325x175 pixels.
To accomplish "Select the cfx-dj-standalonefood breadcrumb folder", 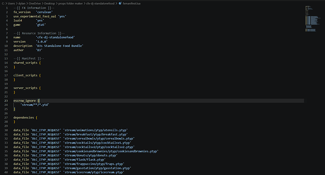I will (100, 3).
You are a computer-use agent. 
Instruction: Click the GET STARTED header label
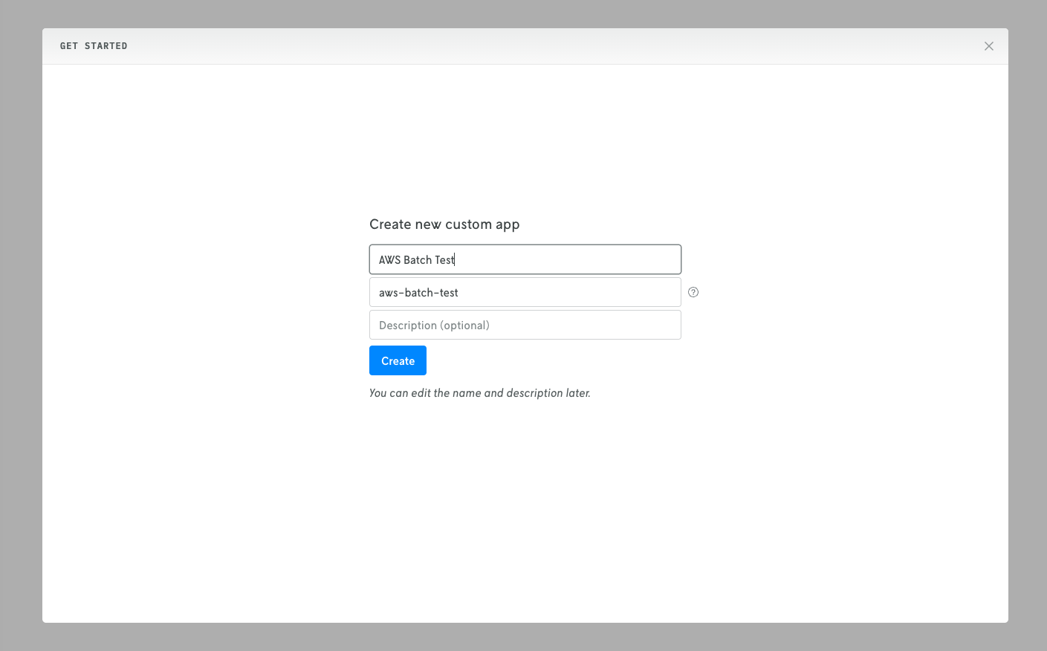[x=94, y=45]

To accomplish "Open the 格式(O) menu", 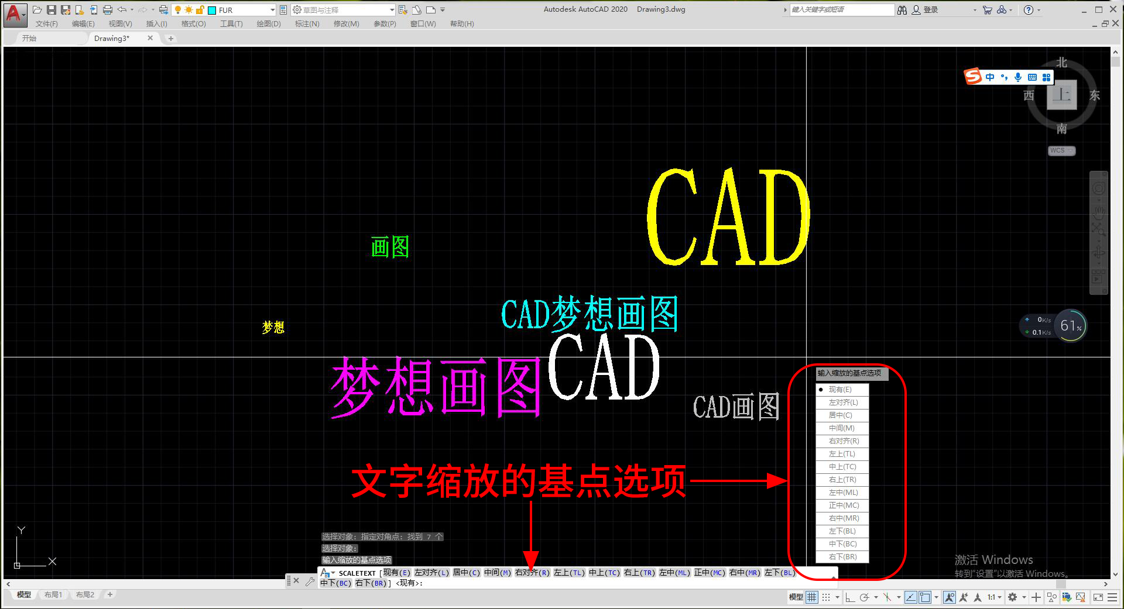I will (193, 24).
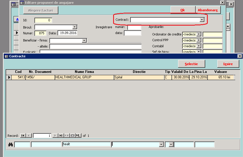Go to first record navigation button

[x=23, y=135]
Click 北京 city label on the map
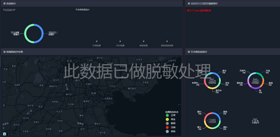280x137 pixels. point(69,61)
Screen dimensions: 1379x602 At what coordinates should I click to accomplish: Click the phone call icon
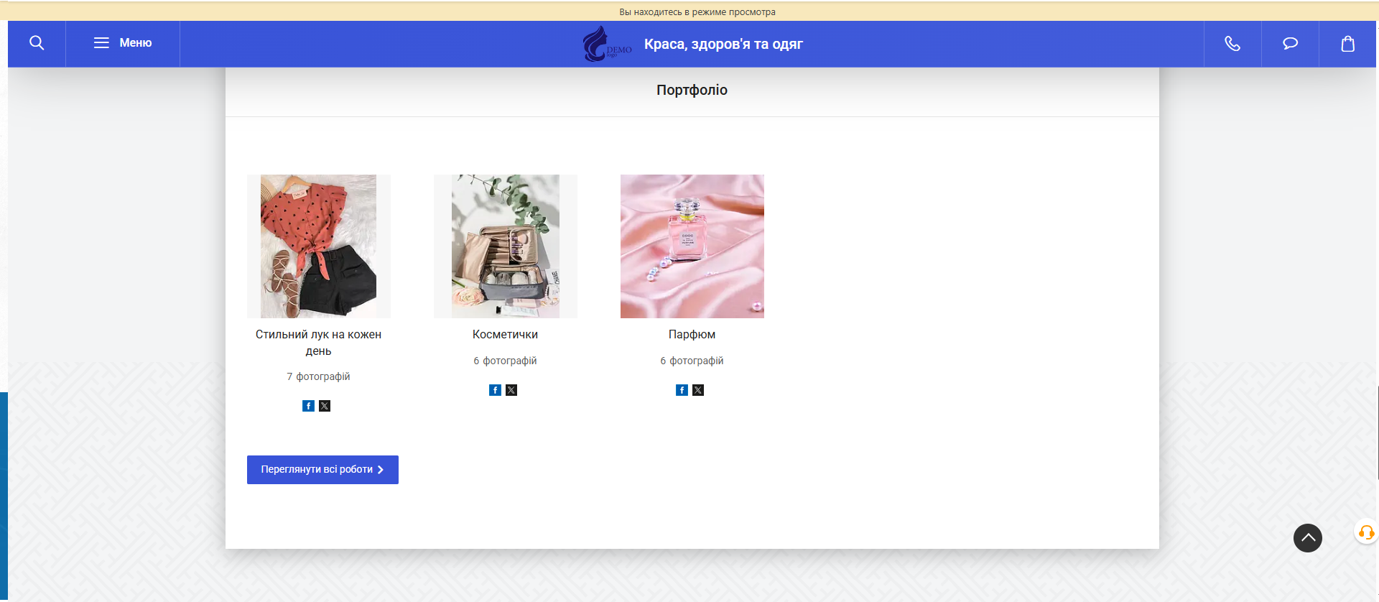1232,44
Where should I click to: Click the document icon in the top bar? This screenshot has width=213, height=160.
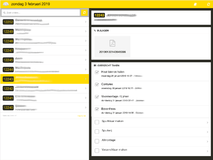coord(195,4)
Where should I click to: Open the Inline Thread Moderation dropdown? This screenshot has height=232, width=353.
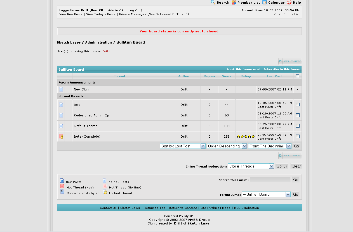click(x=251, y=166)
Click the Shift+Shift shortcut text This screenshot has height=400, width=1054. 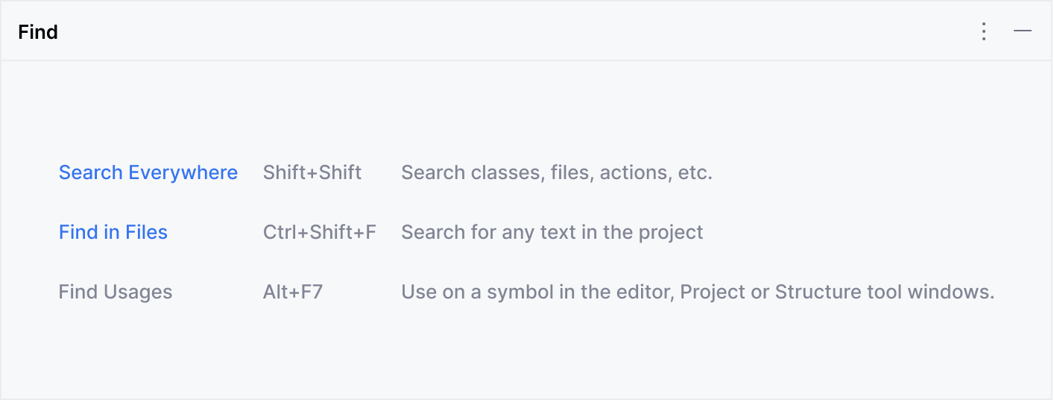coord(312,172)
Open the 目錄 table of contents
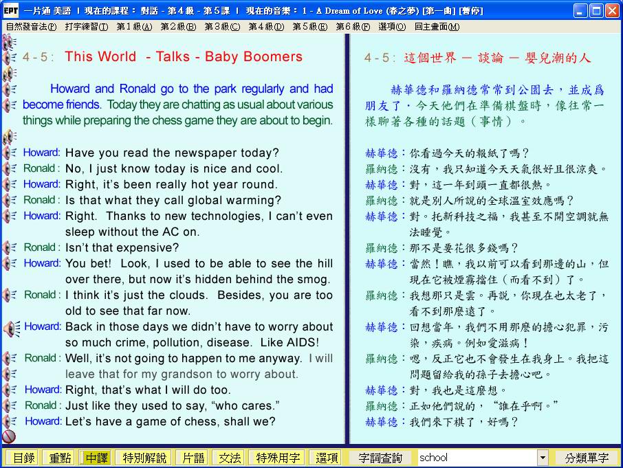 (23, 458)
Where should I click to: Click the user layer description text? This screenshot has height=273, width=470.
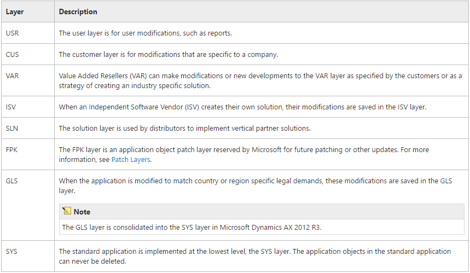click(x=146, y=33)
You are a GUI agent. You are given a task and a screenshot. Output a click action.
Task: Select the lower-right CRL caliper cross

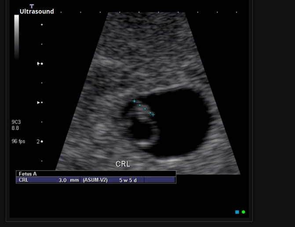pyautogui.click(x=153, y=114)
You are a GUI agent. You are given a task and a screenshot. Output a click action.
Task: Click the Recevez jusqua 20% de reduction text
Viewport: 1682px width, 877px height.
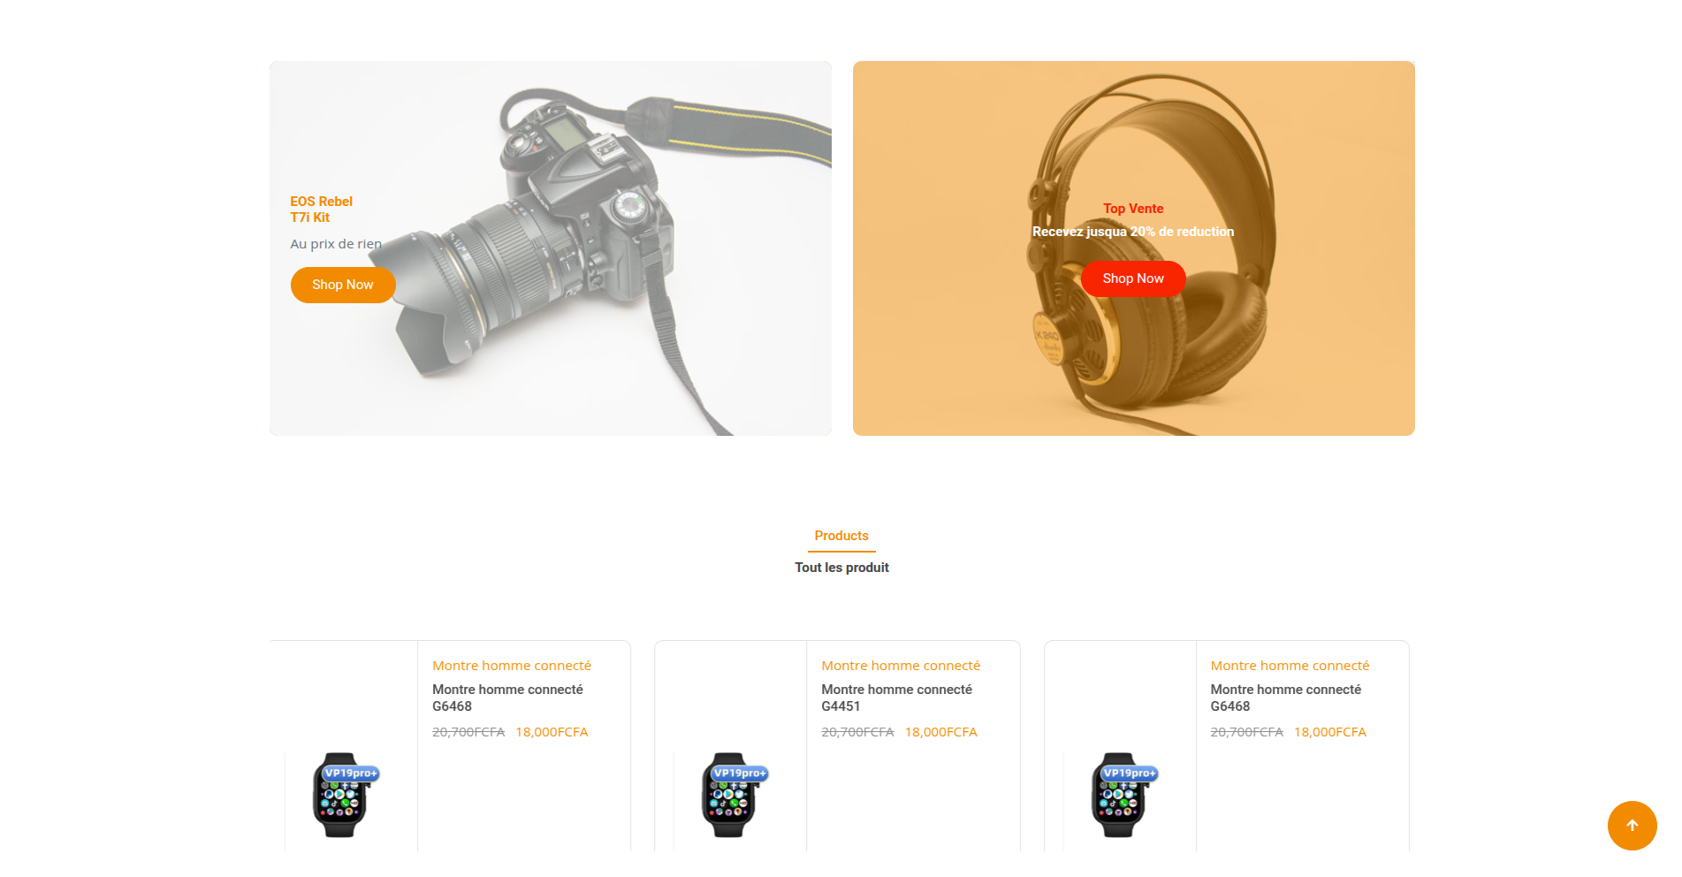point(1133,232)
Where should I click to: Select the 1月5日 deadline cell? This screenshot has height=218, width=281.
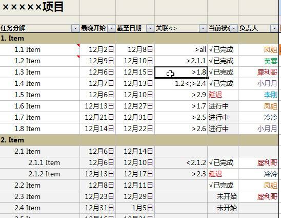[135, 208]
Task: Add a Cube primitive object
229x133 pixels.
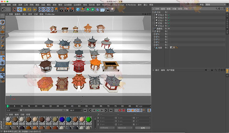Action: pos(78,9)
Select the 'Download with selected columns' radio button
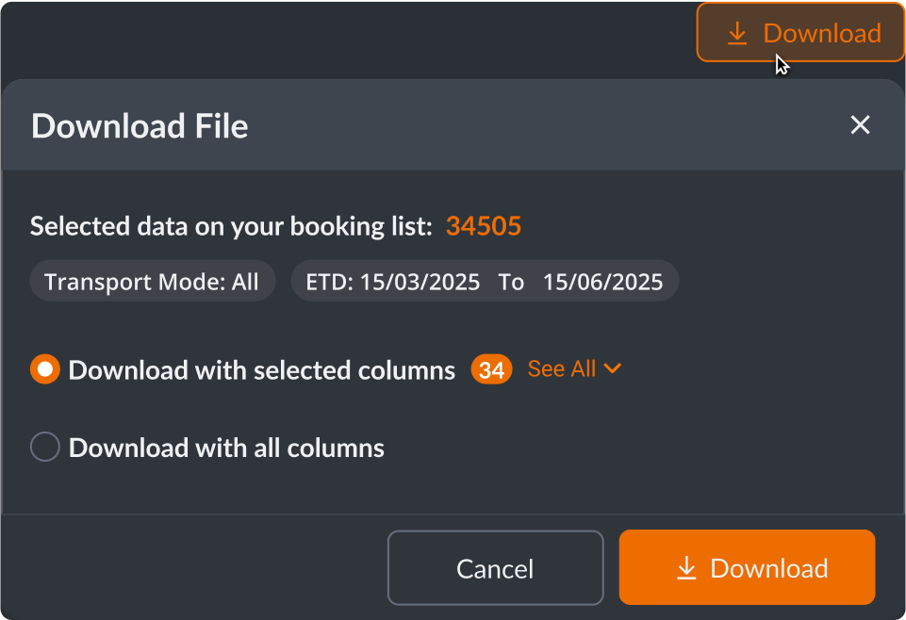This screenshot has width=906, height=620. (45, 369)
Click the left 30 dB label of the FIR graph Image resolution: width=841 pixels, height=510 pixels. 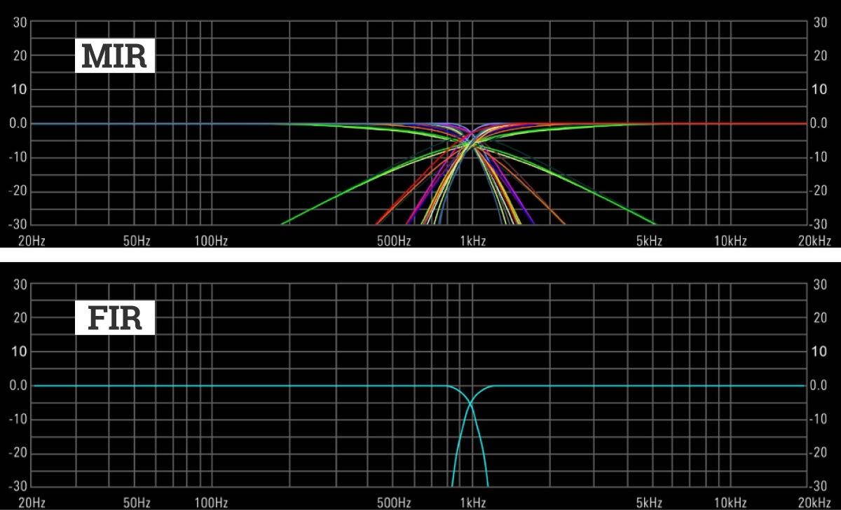(19, 284)
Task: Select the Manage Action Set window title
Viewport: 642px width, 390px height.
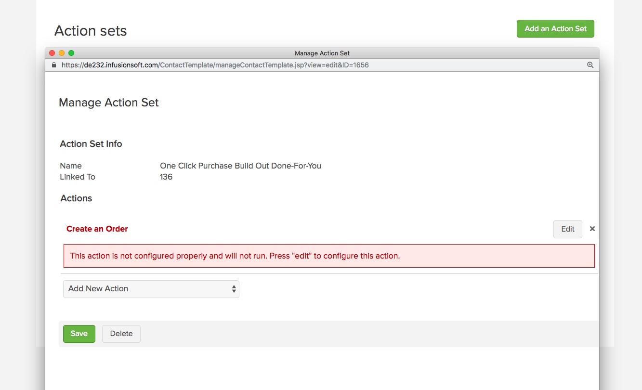Action: click(322, 53)
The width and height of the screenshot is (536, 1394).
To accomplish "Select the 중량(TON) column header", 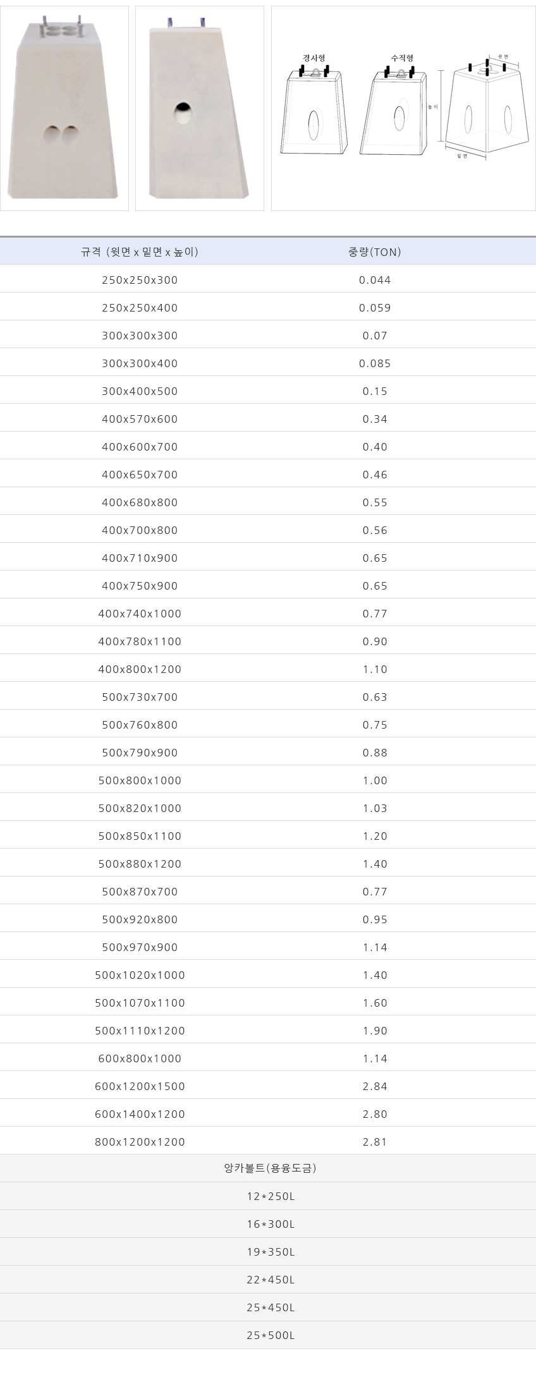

------------------------------------------------------------

Pictures do not belong in the answer. Return the lines above starting at the one with "Task: Click the" and ending at the one with "Task: Add a Cube primitive object", both kept, exactly.

| Answer to this exercise |
Task: Click the Recevez jusqua 20% de reduction text
Viewport: 1682px width, 877px height.
point(1133,232)
Where should I click to: Select the 1月5日 deadline cell? This screenshot has height=218, width=281.
[135, 208]
Task: Add a Cube primitive object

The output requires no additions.